Les centres de psychiatrie légale (CPL)¶
Ils sont au nombre de deux, à Gand et Anvers. Ce type d’établissement accueille uniquement les personnes sous mesure d’internement. L’administration pénitentiaire en gère la sécurité et les infrastructures et le ministère de la Santé est en charge des soins. Trois nouveaux CPL sont annoncés à Alost, à Wavre et à Paifve, sans date prévue.
Le quotidien¶
Les conditions de séjour au CPL de Gand sont fixées en fonction du ”trajet de soins” du patient. Il est d’abord placé en période d’observation dans l’unité ”soins intensifs” puis transféré en unité de ”resocialisation” et enfin en ”réintégration”. Le patient dispose ainsi d’une autonomie et d’une liberté croissantes. Les patients de l’unité ”soins intensifs” disposent d’une heure à l’extérieur tandis que ceux de l’unité ”réintégration” peuvent se voir accorder des permissions de sortir la journée.
Les patients peuvent être placés en cellule d’isolement ou en ”chambre d’hypostimulation”, sur décision du psychiatre ou du psychologue. Le CPT rapporte que les raisons d’un tel placement sont justifiées avec trop peu de clarté. Les patients reçoivent la visite d’un soignant toutes les heures. Le CPT note la longueur conséquente des placements : 22 jours pour les ”chambres d’hypostimulation” et 44 jours pour les chambres d’isolement.
Organisation des soins¶
Des traitements médicamenteux et des thérapies sont proposés. Le CPT rapporte des cas de surmédication au CPL de Gand. Il note le cas d’un patient soumis à sept médicaments différents avec des dosages parfois très élevés. Les patients consultent un psychiatre au moins une fois par mois. Leur situation est réévaluée tous les six mois.
Formation¶
Formation du personnel de santé. Le personnel soignant du CPL de Gand suit une formation de cinq jours sur la gestion de la violence des patients. Certains soignants ont une formation particulière pour appliquer le placement en isolement.

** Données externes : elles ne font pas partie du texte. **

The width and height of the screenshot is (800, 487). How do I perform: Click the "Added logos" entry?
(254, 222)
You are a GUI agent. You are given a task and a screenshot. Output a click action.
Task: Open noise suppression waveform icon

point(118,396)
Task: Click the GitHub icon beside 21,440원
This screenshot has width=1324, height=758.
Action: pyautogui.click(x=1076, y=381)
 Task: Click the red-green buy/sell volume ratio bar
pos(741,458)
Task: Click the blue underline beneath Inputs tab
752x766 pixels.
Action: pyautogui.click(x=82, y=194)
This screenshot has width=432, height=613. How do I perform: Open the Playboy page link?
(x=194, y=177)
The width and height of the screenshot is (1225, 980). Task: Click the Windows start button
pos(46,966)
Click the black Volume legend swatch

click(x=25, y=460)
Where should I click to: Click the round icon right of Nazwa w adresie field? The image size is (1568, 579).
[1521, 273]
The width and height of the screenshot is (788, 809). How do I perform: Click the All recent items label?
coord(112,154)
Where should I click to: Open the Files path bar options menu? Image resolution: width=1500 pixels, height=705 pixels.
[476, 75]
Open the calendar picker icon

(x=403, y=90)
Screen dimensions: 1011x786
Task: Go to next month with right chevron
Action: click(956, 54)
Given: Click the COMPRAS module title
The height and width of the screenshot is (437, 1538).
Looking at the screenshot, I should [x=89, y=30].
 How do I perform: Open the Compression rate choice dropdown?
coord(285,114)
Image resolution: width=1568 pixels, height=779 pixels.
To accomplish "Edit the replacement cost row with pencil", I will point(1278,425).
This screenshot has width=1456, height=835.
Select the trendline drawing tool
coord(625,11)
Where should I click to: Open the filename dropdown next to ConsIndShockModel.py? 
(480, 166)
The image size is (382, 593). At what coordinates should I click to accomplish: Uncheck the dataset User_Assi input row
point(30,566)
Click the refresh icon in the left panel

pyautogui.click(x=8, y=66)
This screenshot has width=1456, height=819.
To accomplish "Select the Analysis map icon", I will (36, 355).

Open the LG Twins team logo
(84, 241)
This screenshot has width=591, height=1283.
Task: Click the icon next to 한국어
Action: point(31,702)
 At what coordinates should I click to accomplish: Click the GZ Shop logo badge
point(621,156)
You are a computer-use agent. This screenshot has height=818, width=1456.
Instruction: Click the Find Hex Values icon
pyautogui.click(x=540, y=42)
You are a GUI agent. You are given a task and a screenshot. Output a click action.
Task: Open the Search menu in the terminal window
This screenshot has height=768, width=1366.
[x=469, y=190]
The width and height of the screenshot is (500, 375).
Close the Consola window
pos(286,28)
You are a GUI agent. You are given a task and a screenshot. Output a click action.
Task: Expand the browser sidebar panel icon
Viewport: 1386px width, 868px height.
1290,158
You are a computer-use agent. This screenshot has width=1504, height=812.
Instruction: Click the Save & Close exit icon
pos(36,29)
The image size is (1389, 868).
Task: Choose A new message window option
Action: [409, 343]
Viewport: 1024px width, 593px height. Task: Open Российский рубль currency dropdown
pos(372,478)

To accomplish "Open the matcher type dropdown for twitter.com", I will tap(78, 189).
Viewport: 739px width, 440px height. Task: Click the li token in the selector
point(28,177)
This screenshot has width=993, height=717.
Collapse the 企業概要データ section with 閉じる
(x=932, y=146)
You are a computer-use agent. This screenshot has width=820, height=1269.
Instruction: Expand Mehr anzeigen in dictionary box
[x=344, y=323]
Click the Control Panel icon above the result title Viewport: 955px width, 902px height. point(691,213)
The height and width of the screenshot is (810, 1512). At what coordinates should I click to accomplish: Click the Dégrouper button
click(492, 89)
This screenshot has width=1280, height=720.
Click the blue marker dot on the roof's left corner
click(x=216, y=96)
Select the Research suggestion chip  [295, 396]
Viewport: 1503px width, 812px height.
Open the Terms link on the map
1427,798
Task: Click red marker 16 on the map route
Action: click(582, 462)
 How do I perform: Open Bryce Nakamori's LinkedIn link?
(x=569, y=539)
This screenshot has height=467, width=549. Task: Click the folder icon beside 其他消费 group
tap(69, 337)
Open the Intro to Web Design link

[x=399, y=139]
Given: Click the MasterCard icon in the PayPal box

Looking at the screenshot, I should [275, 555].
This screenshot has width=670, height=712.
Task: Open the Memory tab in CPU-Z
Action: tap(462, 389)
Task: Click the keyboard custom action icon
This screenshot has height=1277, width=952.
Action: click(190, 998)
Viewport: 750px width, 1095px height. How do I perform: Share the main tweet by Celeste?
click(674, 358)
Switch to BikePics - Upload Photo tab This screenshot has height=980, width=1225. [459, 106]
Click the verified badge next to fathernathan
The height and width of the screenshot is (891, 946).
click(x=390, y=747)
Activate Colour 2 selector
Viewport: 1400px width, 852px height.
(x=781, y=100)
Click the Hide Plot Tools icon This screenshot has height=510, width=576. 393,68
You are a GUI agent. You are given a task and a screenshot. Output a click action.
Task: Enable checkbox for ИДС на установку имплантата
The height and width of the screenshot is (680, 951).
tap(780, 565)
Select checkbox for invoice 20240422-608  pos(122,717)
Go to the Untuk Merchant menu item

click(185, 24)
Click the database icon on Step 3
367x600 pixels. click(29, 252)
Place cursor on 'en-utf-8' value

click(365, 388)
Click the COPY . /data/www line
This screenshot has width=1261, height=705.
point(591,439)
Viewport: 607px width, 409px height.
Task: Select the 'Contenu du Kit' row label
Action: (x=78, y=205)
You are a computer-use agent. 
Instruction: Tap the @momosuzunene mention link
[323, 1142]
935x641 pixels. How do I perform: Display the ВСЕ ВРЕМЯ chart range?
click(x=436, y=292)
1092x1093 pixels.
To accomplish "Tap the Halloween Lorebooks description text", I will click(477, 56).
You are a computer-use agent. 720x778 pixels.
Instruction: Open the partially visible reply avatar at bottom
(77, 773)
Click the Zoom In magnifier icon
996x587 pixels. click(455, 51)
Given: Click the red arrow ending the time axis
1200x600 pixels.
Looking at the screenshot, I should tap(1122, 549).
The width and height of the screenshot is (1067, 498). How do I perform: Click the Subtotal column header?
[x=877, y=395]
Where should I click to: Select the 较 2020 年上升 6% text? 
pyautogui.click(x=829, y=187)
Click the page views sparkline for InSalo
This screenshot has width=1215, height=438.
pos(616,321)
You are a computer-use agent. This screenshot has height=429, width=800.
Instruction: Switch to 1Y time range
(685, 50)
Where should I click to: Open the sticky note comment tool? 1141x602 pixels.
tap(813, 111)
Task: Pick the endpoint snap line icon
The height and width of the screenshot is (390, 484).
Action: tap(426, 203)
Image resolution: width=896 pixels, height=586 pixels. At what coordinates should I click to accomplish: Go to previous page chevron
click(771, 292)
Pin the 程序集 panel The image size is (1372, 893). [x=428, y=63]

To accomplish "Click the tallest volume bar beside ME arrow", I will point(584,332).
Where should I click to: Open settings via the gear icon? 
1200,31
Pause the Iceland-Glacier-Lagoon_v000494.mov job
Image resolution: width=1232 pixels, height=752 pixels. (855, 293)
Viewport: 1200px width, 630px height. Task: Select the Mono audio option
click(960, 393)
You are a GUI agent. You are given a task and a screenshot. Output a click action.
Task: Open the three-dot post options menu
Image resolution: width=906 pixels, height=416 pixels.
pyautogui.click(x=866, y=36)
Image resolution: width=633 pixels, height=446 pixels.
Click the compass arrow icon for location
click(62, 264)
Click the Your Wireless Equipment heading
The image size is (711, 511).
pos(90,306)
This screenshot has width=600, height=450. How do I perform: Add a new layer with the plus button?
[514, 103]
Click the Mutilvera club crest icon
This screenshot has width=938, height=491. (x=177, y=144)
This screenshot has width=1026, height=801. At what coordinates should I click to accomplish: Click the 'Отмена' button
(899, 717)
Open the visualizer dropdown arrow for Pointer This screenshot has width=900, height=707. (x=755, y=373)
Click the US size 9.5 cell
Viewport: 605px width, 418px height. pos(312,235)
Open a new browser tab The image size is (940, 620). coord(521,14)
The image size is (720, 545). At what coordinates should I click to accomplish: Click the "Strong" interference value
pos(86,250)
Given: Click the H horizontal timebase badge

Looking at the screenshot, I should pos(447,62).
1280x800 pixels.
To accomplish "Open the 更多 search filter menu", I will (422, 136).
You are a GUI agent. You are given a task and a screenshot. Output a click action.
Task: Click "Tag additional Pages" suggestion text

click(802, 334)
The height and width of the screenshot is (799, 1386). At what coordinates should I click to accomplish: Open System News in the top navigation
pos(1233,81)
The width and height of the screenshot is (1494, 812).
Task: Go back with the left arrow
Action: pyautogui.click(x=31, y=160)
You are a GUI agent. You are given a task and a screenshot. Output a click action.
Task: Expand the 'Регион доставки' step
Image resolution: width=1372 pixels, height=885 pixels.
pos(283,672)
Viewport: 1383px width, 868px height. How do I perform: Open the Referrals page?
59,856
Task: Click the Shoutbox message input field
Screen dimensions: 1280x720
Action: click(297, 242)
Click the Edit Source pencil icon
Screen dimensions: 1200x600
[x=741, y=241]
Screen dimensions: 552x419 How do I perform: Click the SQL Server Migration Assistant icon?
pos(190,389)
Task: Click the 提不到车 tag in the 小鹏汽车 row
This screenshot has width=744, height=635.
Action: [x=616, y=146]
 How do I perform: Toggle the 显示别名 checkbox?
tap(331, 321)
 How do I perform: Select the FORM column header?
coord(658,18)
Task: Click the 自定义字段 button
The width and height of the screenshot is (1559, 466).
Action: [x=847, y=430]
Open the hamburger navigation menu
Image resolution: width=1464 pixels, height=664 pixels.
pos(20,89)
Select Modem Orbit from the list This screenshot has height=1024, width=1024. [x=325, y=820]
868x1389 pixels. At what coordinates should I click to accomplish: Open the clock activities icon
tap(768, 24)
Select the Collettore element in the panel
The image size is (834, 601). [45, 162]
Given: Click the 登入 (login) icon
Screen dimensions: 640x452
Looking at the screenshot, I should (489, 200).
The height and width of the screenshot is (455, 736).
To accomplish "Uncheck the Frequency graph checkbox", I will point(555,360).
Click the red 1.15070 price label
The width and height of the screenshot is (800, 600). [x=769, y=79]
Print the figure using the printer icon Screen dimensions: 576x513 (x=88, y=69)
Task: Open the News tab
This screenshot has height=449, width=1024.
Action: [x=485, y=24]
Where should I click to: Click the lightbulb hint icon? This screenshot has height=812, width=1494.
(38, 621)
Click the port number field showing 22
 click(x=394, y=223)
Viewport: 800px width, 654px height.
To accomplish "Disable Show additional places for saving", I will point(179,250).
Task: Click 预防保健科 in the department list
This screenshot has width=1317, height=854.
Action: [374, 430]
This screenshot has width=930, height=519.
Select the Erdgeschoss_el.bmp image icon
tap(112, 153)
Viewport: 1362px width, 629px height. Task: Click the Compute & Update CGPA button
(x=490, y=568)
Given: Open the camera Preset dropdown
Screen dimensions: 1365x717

Formation du personnel de surveillance. Le personnel de surveillance du CPL de Gand est uniquement chargé de la sécurité extérieure.
Les hôpitaux psychiatriques généraux sous contrat¶
L’État conclut des accords avec des hôpitaux psychiatriques généraux pour accueillir les personnes sous mesure d’internement. La CPS décide d’un tel placement. Cinq hôpitaux psychiatriques disposent d’une section destinée aux personnes internées. Ils dépendent tous du ministère de la Santé. L’unité ”Long stay” de l’hôpital d’Alost devrait ouvrir en 2022.
Le quotidien¶
À Tournai, les patients sont pris en charge au sein d’une section sécurisée de l’hôpital psychiatrique. Ils sont d’abord accueillis dans l’unité d’”admission” avant d’être transférés dans différentes sections en fonction de leur pathologie. Chaque section dispose d’une salle d’activité. Les patients peuvent circuler librement et détiennent généralement la clé de leur chambre. Des activités artistiques et extérieures sont proposées. Les patients peuvent travailler à l’extérieur grâce à des contrats passés avec des entreprises.
Organisation des soins¶
L’offre thérapeutique de l’hôpital de Tournai est axée sur la prévention de la récidive. Des groupes de paroles sur différents thèmes sont organisés. Le projet ”Épicéa” est destiné aux auteurs d’infraction sexuelle. Il est géré par une équipe de soins pluridisciplinaire. Deux psychologues, un éducateur, un ergothérapeute, une assistante sociale et deux infirmiers la composent. Un médecin psychiatre en est responsable. Le traitement des patients de l’hôpital de Sint-Kamillus passe principalement par les conditions de vie et l’environnement.
Formation¶
L’hôpital de Sint-Kamillus ne compte aucun personnel de surveillance.